Our newest character additions (although one for a very brief duration). At least they chose to keep the better actor of the two.

And there’s so much of it. Every fight seems to go on for multiple beats too long. I like the idea of the truck chase. Let’s pit the really normal Avengers against the robo-god and see how they fare. But good lord, it just goes on and on and on and nothing happens. It’s like watching a ten-minute-long holding action, and you’re bored within the first two or so. The Hulkbuster armor is really cool, but the fight just never ends until it does–with a total anticlimax! It’s just that same problem over and over. The mooks in the final fight are ludicrously inconsistently destructible. Sometimes they can take repeated beatings with superweapons, sometimes Cap can just backhand them to death. They’re completely uninteresting as foes, as well. They have no personality or real sense of menace to them. The few producer’s notes that have been made public indicate that the studio didn’t like the scenes I just praised above, and pushed for more of that big studio bombast. They criticized the cool visions, the downtime at Hawkeye’s home: you know, the quiet moments. The movie just grew and grew until it was a bloated shell of what it might have been. They cut an entire major scene for Thor (where we were going to see him learn about the Infinity Stones), and it’s very obvious where the cuts were made. There had to be more room for another fifteen minute fight scene, so who cares if the middle of the film feels jumpy and disjointed? The whole things just smacks of missed potential. I really do believe the building blocks were there to make this one of the best MCU movies, but the weight of the whole film universe draped over its shoulders, coupled with studio expectations, crumpled it.

Overall:

Stray Thoughts:

  • I have a huge and serious problem with Black Widow implying that being unable to bear a child makes her a monster. Every time I have seen this movie it has stood out to me as a particularly tone deaf and terrible thing to say. It is shockingly bad in an otherwise pretty solid script. I am considering writing an entire editorial about it.

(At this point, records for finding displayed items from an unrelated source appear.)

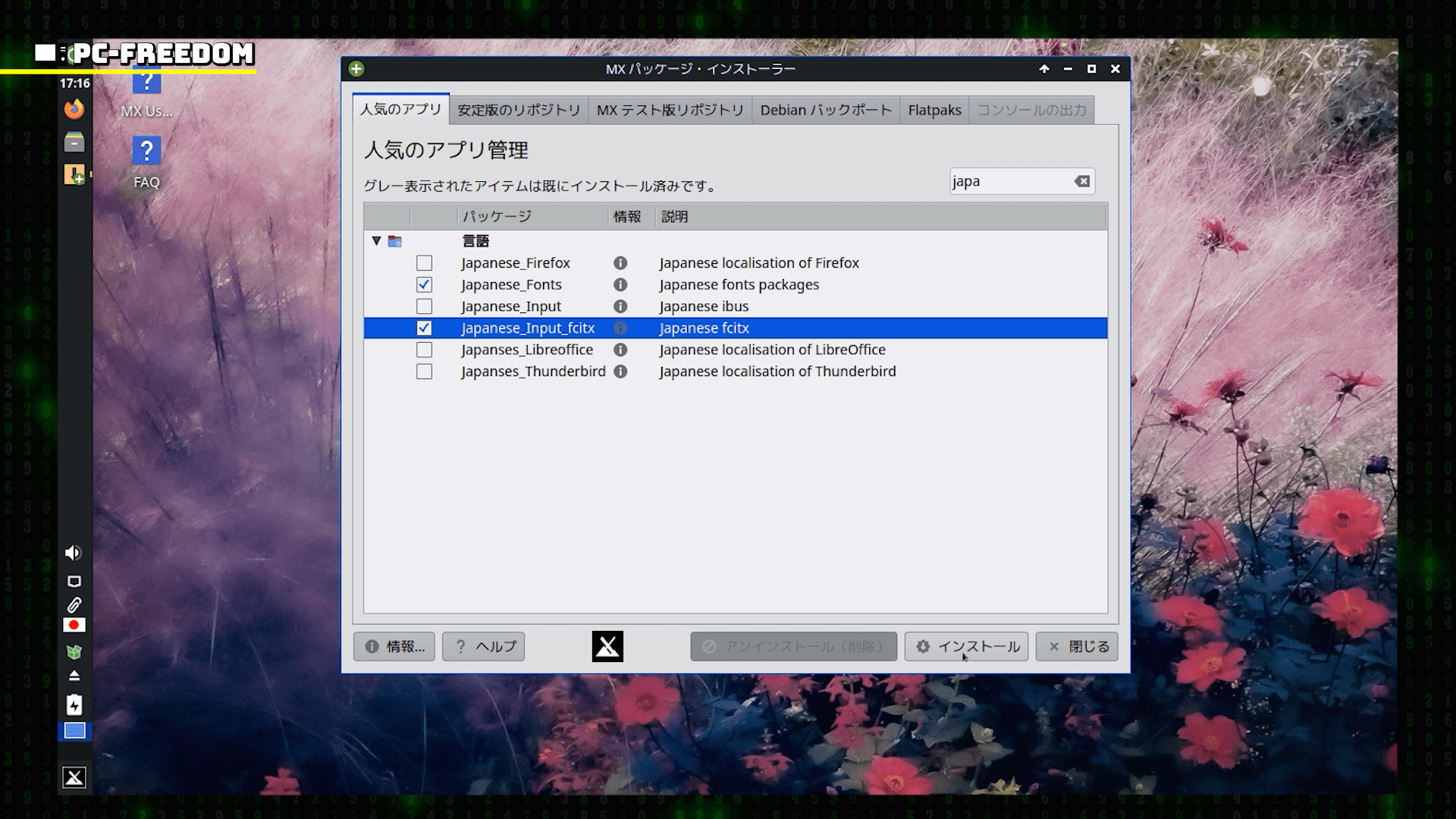Check the Japanese_Firefox checkbox

(x=424, y=263)
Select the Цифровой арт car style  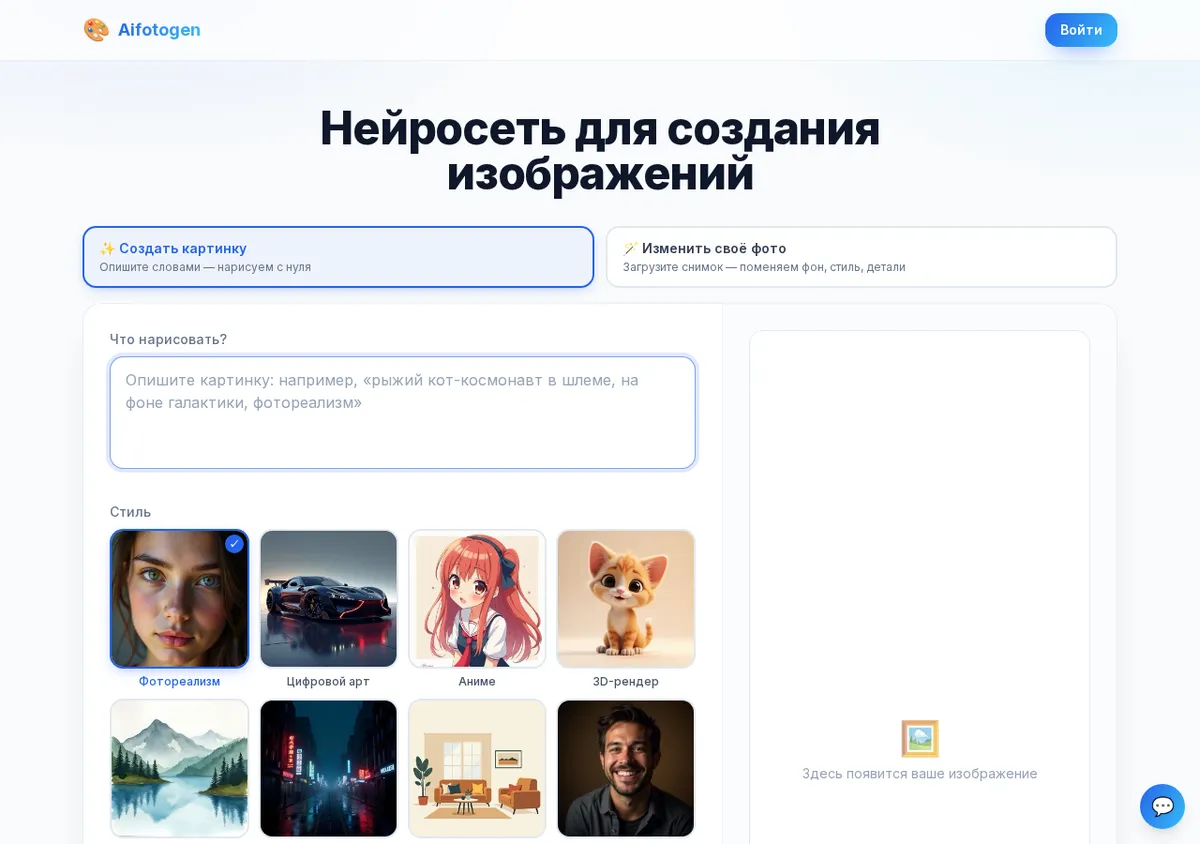328,599
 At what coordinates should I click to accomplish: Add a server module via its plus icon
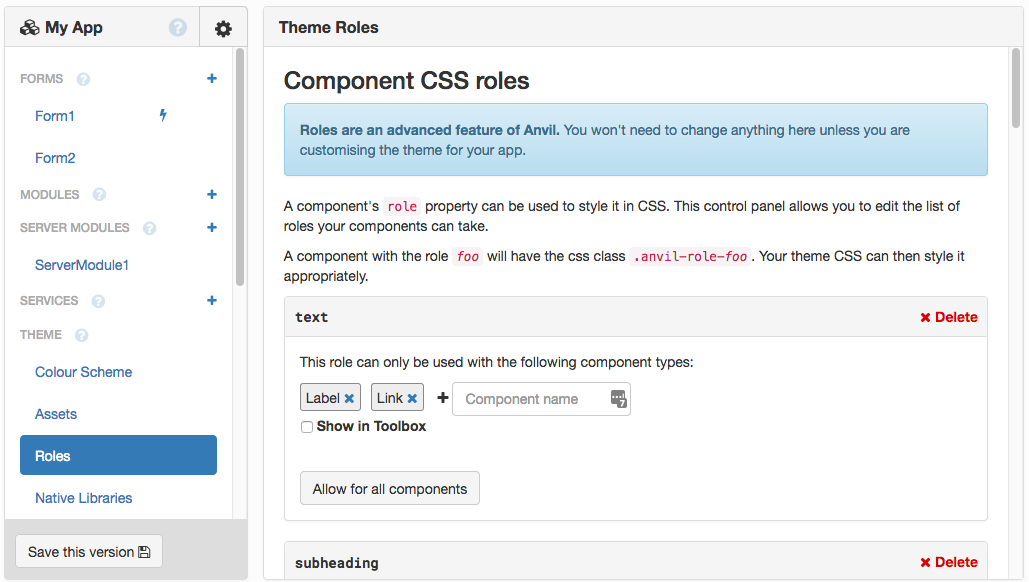point(211,227)
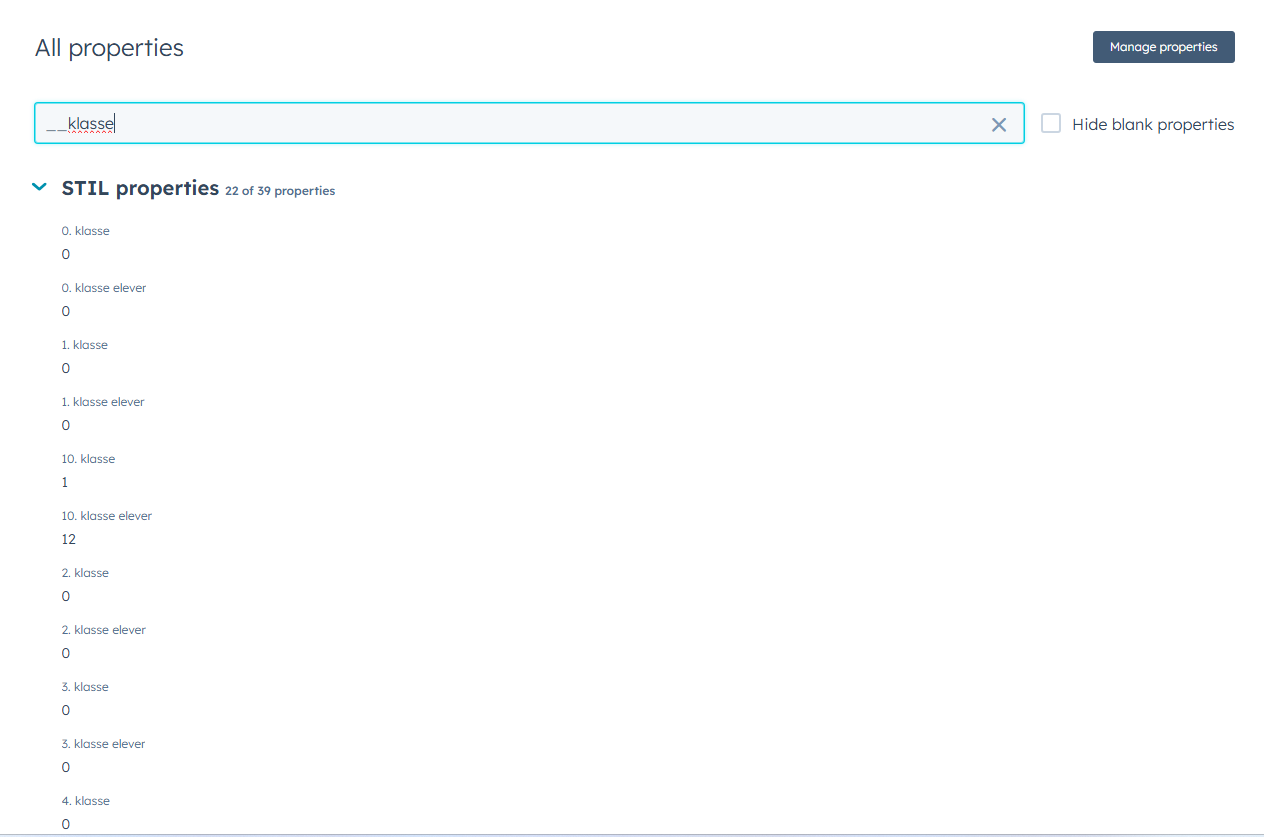Select the "10. klasse" property label

88,459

  • The running “language” gag with Captain America is adorable and I love it.
  • There are just too many housecleaning tasks this movie has to do: trying to explain the missing significant others for two of the heroes is particularly bad.

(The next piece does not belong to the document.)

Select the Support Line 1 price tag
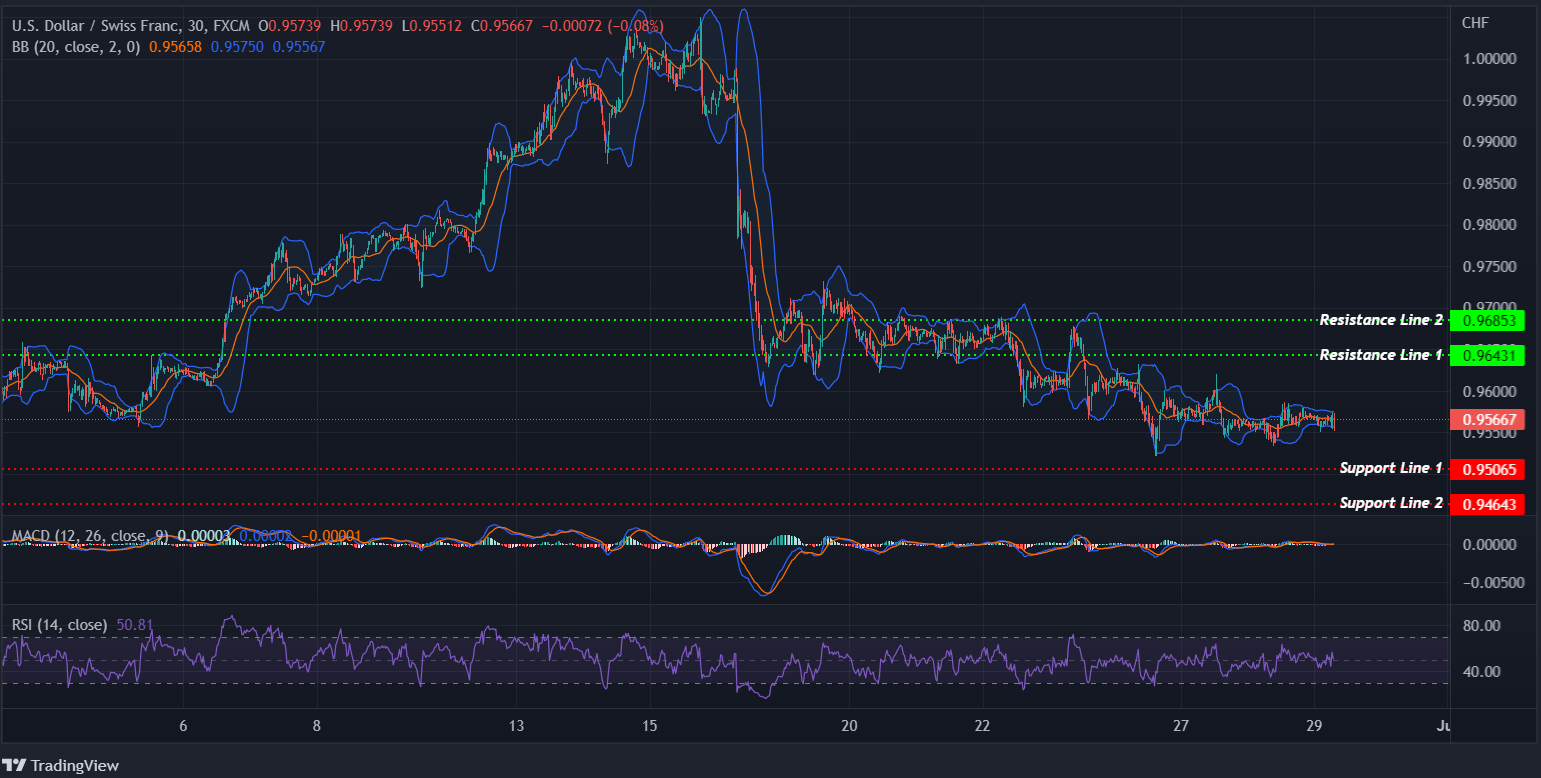The image size is (1541, 778). coord(1487,468)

  • Starting this movie with Tony in the suit after the ending of Iron Man 3 was a terrible idea. It completely reverses all of the previous character development, and makes his desire for Ultron make even less sense.

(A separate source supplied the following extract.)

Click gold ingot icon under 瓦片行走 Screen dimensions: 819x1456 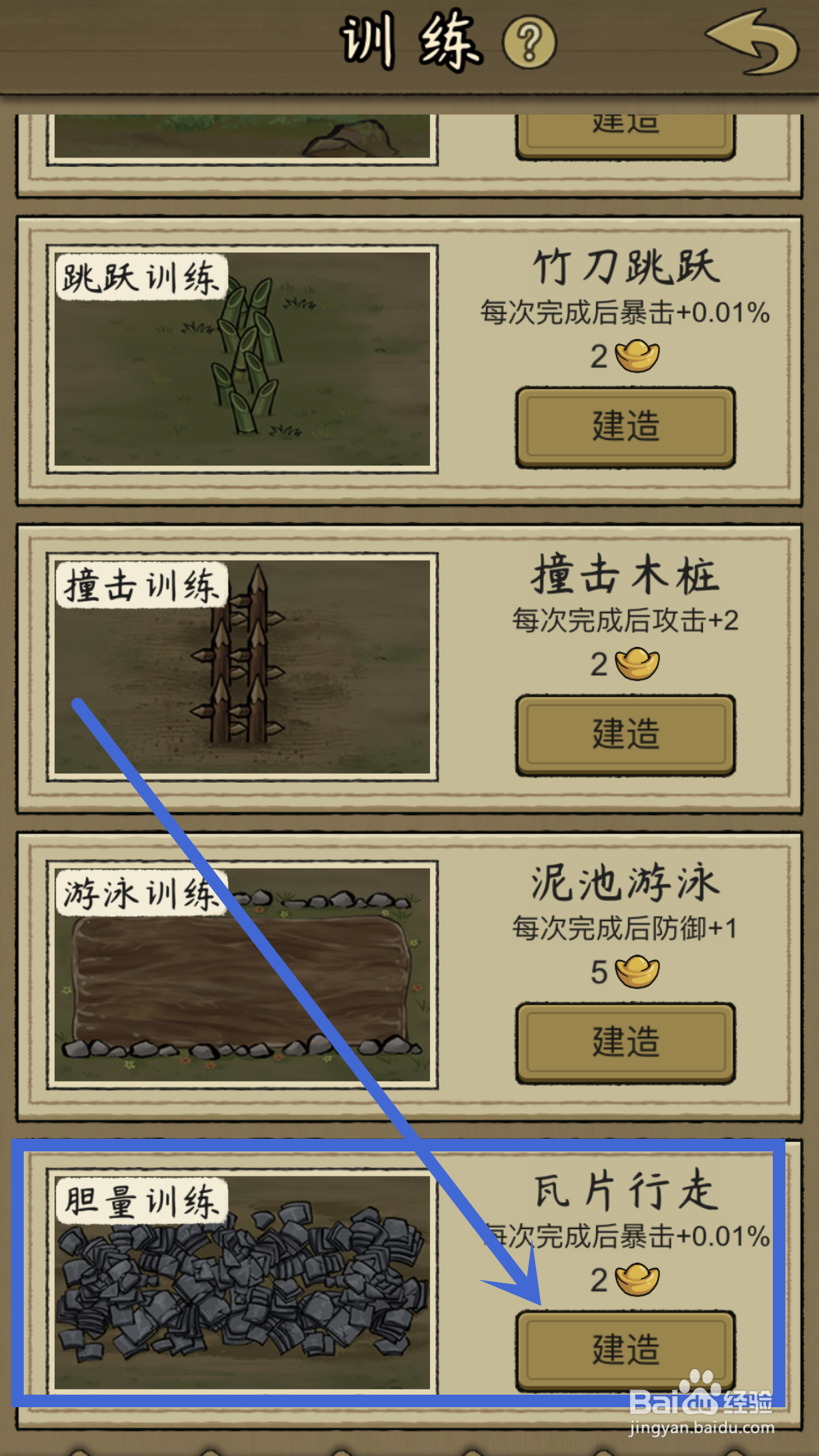[x=637, y=1280]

  • Cap immediately knowing how to best use the two new team members to save the day is great.
  • This movie has way too much technobabble surrounding Ultron that obfuscates what really matters–character motivation and action.
  • Ultron is way too easy to defeat for the ending to feel earned. Evidently the Vision can just turn off the Internet. It’s one of his superpowers.
  • It’s still good that they show heroes saving civilians. That still matters.
  • Repeating your best shot from the previous movie is cheap, and feels it. I think the idea was for it to be a cool callback, but it just feels like resting on your laurels.
  • Post-Credits scene: Thanos is still waiting in the wings. I don’t think I had forgotten, but for anyone who had I guess this is an OK scene.
  • Stan Lee cameo: One of my favorites of the whole shebang. Lee as a WW2 veteran is a great idea (since he actually was), and the scene plays out wonderfully. Maybe the best one of these.